Betty Broomfield was in her late fifties and now insisted on being called Elizabeth. Her ass had nearly grown to match her tits. Above all this, she was now respectable. So respectable in fact that she was unofficial head of the unofficial morality committee in the village.

William kept out of the way and Ruth smiled and nodded without actually having an opinion as Betty continued to tell Trudy, “He said that if dressing like a tart was illegal all the coppers in Cardiff would be on permanent overtime. Then he told me again that he is Welsh. Why do they do that? I don’t keep telling him I’m English, do I?”

“Dunno,” said Trudy resting her hands on her bump, “insecurity, I suppose.”

Nobody was more surprised than her when she and her husband, Keith, found out she was pregnant. They had been trying for nine years. Now that they were both thirty-one they had thought it would probably never happen. She put it down to too much Babycham on Christmas Eve. She was pretty relaxed by the time Keith had shagged her behind the church hall. Why he couldn’t wait until they got home she didn’t know. Still she appreciated the passion.

Keith was a cowman at a farm just outside the village.

William wasn’t sure how much profit they would be making on four stamps and a tin of Brasso but never mind two customers was, two customers. He often thought that they only came in to gossip. They bought something so they wouldn’t feel awkward.

…………………………………………………………….

Saturday evening and Ruth had had her bath and was drying her hair ready to go to the pub.

At first William was angry about being blackmailed by PC Jones. Very slowly the thought of taking photos of his wife for another man’s pleasure awoke a strange feeling in his testicles.

“Pose”, said William as he came into the bedroom looking through the camera’s viewfinder.

“What!” laughed Ruth, “I’m only in my bra and knickers.”

“Come on, pretend you’re a model for Tit-Bits.”

So Ruth posed. Leaning forward. Then turned round and looked over her shoulder. All the poses she’d seen in the magazine.

In his best impression of a sleazy photographer William said, “OK darlin’, now a couple with your top off.

Ruth obliged and William took four more photos.

“Where did you find the camera?” asked Ruth,”I hope that you’re not going to send the film to Boot the Chemist to get it developed.”

“Someone left it in the Phone Box outside. I don’t think that there’s actually any film in it,” laughed her husband.

“Still it was fun. I’d never have the nerve to do it for real. From what I’ve seen of Tit-Bits, it pretends to have proper articles in it but people just buy the magazine to look at women in their undies,” said Ruth.

She slipped off her knickers and pulled William towards the bed. “Someone will save us a seat if we’re a bit late getting to the pub.”

Pulling off his dressing gown, William tried to climb between Ruth’s legs. She was having none of it. Ruth pushed him over on his back and straddled him.
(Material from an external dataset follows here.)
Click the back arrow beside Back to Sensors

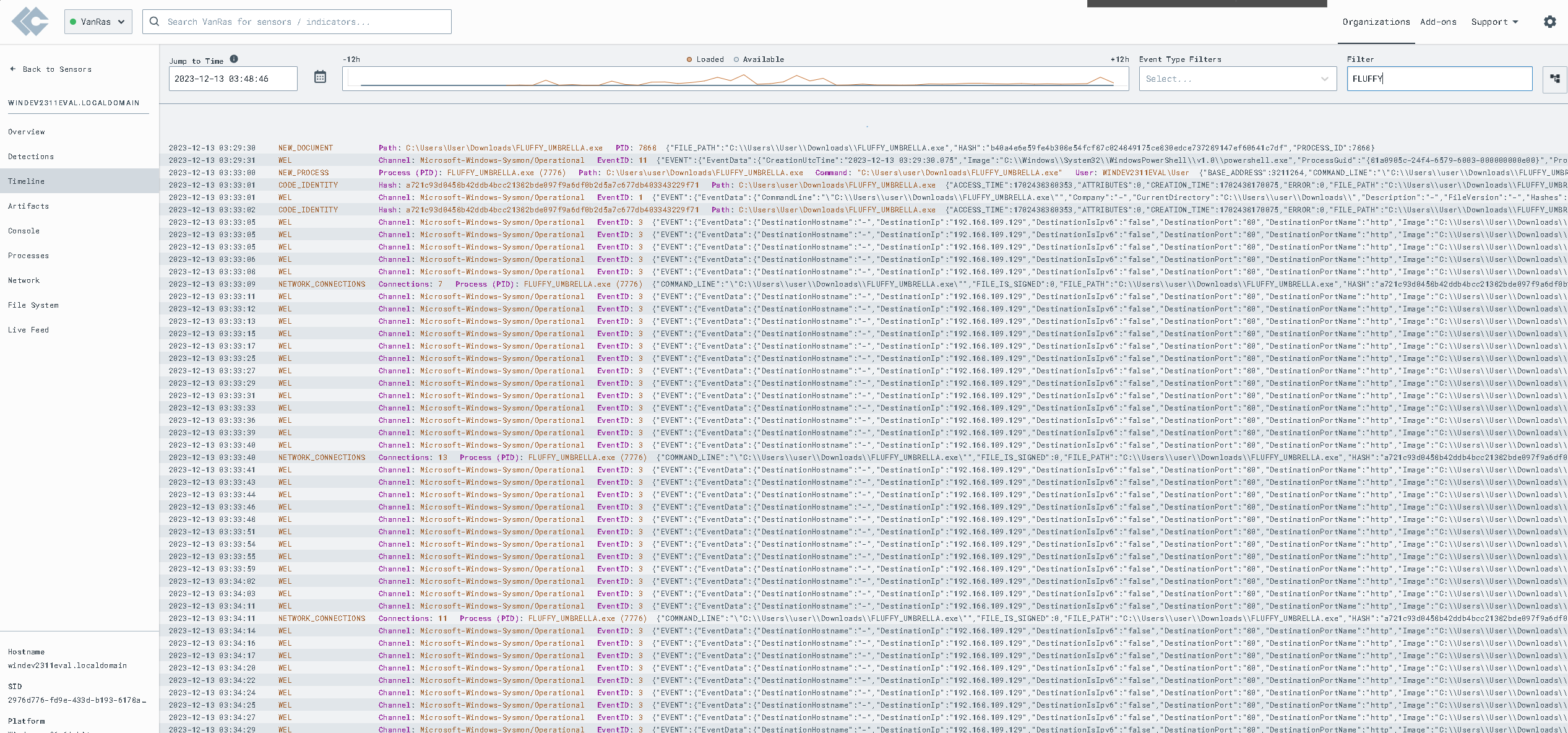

She found his stiff cock and guided it into her fanny.

Ruth thought to herself, “I’m so glad it wasn’t just me that was turned on by that game. I would have felt really stupid,”

William tried to buck under her but she said gently, “Keep still, I’m riding you for a change.”
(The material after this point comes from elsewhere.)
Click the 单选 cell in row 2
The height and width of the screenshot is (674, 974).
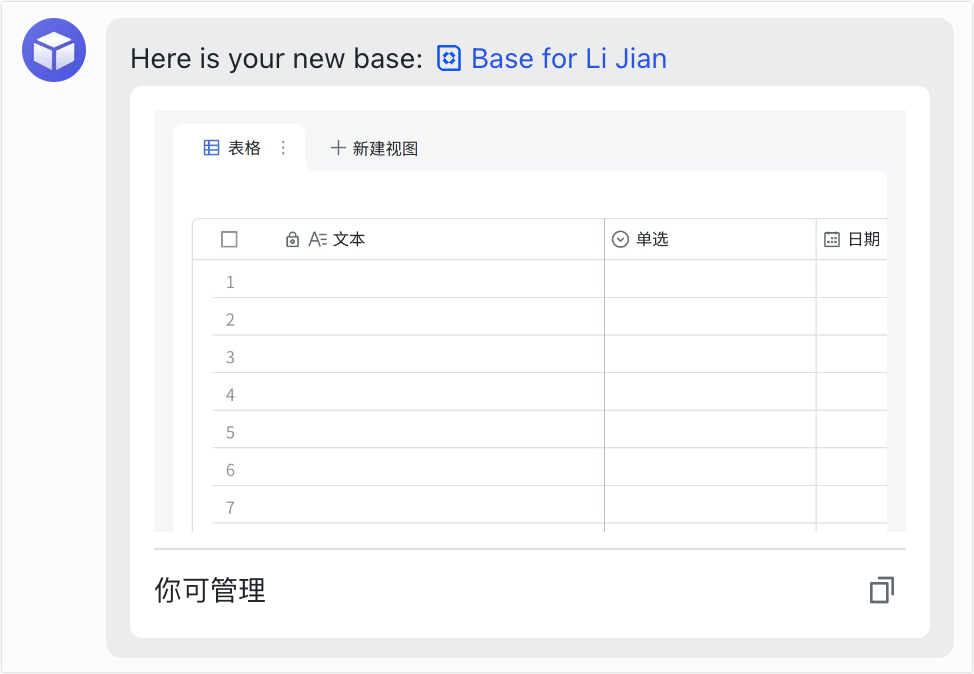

He did as he was told while his wife rose and fell on his prick. Each time she adjusted her position slightly so he touched the places that she wanted touched.
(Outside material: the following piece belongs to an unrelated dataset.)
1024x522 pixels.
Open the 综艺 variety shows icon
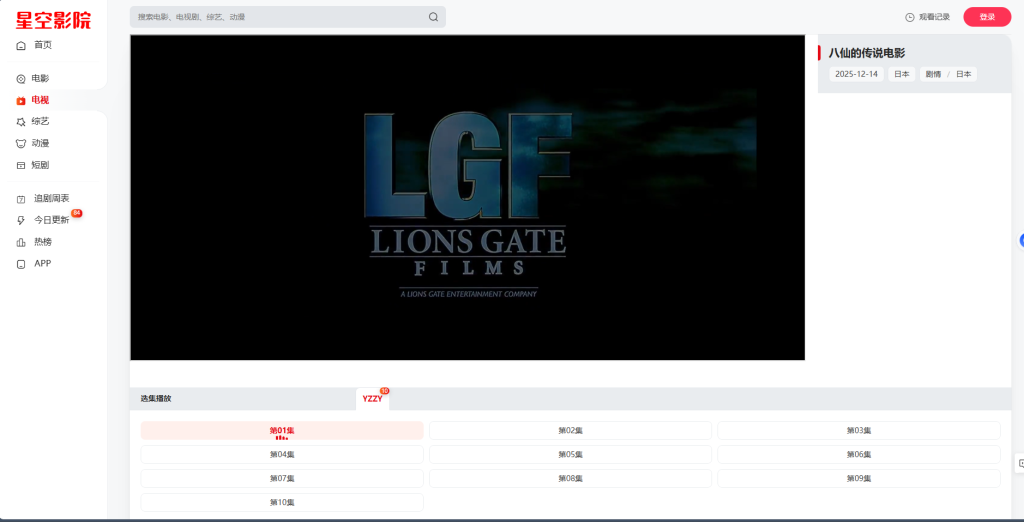coord(21,121)
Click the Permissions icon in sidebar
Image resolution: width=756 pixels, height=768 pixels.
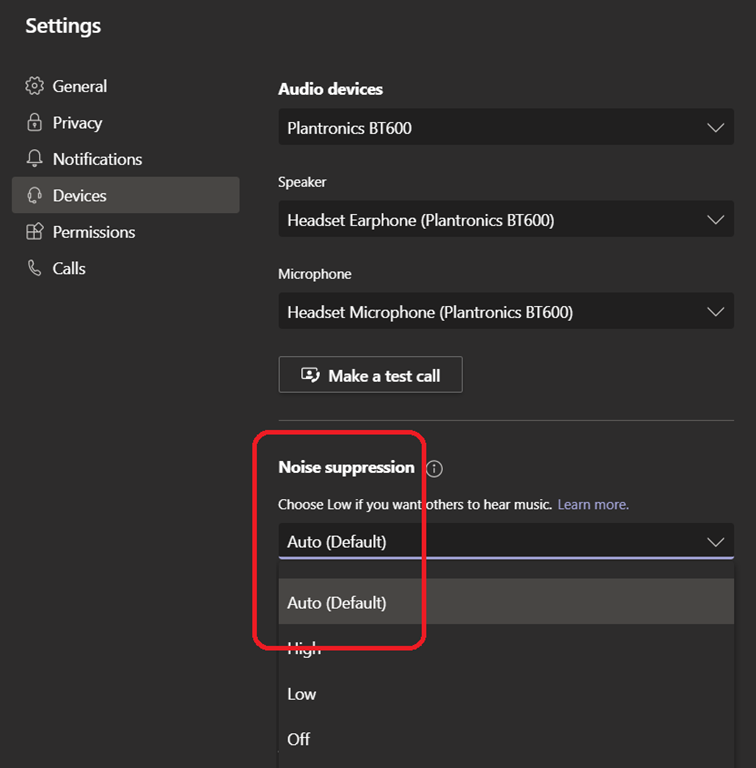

To be fair, William was quite happy with her chosen angles until he felt the novel sensation of the spunk leaving his balls and travelling upwards. He grasped Ruth’s hip and tried to make her sit still. The little minx kept trying to carry on with her ride, well aware that any movement would make his brains scramble.

William managed to tip Ruth off him. As she tried to get off the bed he pulled her back. Holding her down, he got her legs apart and his head between her knees. She knew what was coming.